もちろん、新技術と新製品は常にCATLの市場シェア獲得の鍵です。2023年8月、寧徳時代は神星超充電式バッテリーを発表しました。このバッテリーは世界初のリン酸鉄リチウム4C超充電式バッテリーで、超電子ネットワークカソード、グラファイト高速イオンリング、超高導電性電解質などを採用しています。数々の革新技術により、10分間の過充電で400キロメートルの走行距離を実現しています。
CATLは2024年第1四半期の財務報告において、神星電池が大規模納入を開始したと発表しました。同時に、CATLは「5年間で減衰ゼロ、6.25MWh、多次元の真の安全性」を統合した天恒エネルギー貯蔵システムを発表しました。寧徳時代は、同社が依然として優れた業界地位、最先端の技術、良好な需要見通し、多様な顧客基盤、そして高い参入障壁を維持していると評価しています。
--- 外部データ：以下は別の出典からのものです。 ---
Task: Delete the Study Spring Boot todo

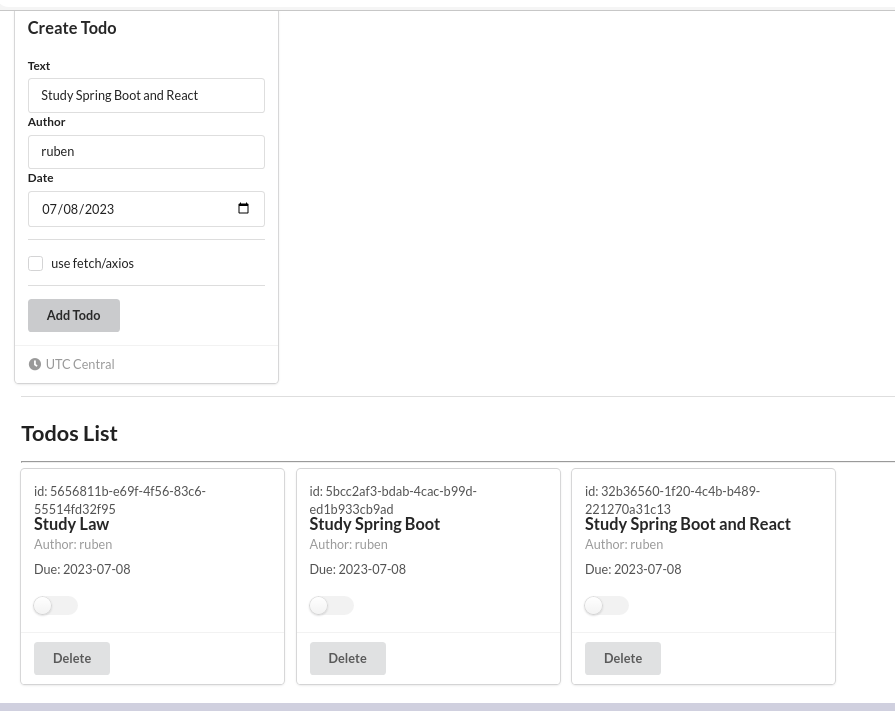Action: (348, 658)
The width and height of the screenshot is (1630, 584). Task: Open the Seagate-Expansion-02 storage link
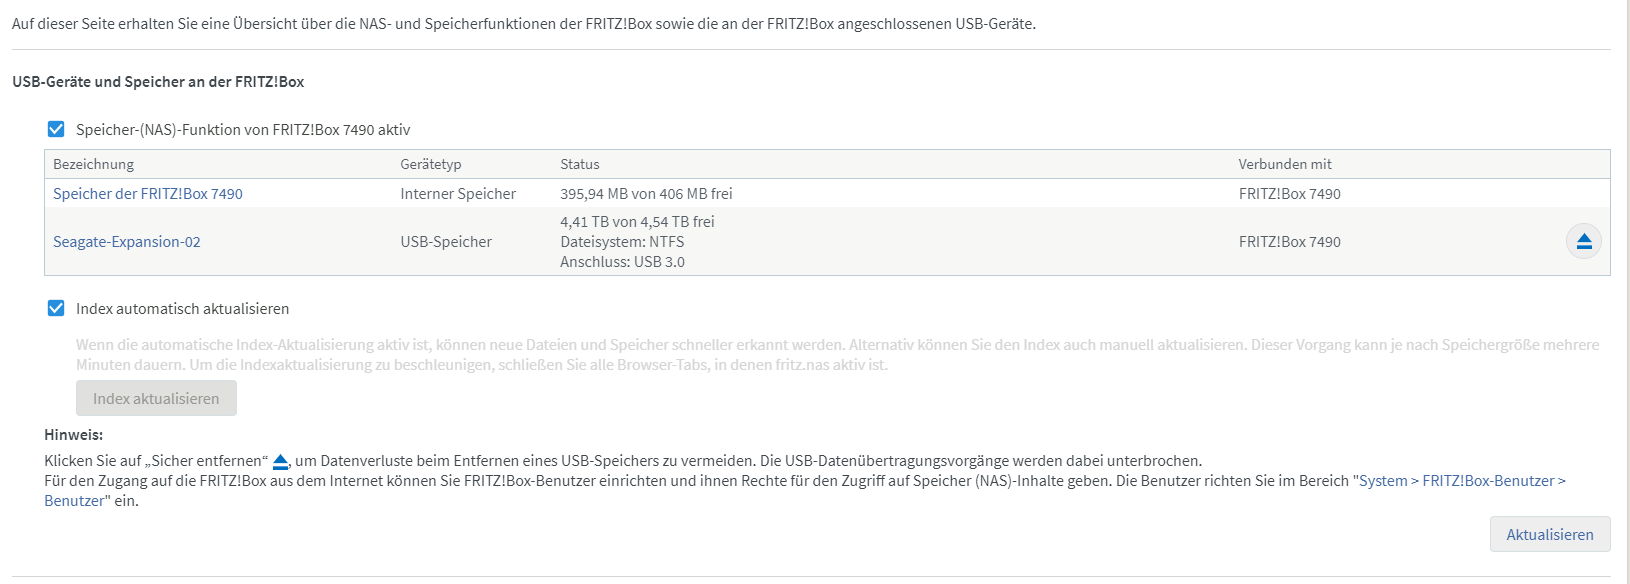point(127,242)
CATLにとって、全固体電池は将来的に「唯一の選択肢」ではありません。神星電池に加え、CATLは昨年、奇瑞(Chery)と提携してナトリウムイオン電池のモデルを発表しました。今年1月には、「ナトリウムイオン電池正極材料及び製造方法、正極板、電池及び電気機器」という特許を出願しており、これによりナトリウムイオン電池のコスト、寿命、低温性能がさらに向上することが期待されています。
第二に、CATLは新たな顧客源の開拓にも積極的に取り組んでいます。近年、CATLは海外市場を積極的に拡大しており、地政学的な要因などを考慮し、より軽量な技術ライセンスモデルを突破口として選択しました。フォード、ゼネラルモーターズ、テスラなどが潜在的な顧客となる可能性があります。
全固体電池のマーケティングブームの背後にあるのは、CATLが全固体電池に関して「保守的」から「積極的」に転じたというよりは、むしろ市場の需要に応えることを学び、先進的で前向きなリーディングパワー電池企業としての地位を積極的に築き上げているという見方です。
CATLがブランドビデオで叫んでいるように、「路面電車を選ぶなら、CATLのバッテリーを探そう」。CATLにとって、ユーザーがどのモデルを購入するか、どのバッテリーを選ぶかは重要ではありません。ユーザーが必要とするものがあれば、CATLはそれを「作る」ことができます。急速な産業発展の文脈において、常に消費者に寄り添い、ユーザーのニーズを掘り下げる必要があることは明らかであり、大手Bサイド企業も例外ではありません。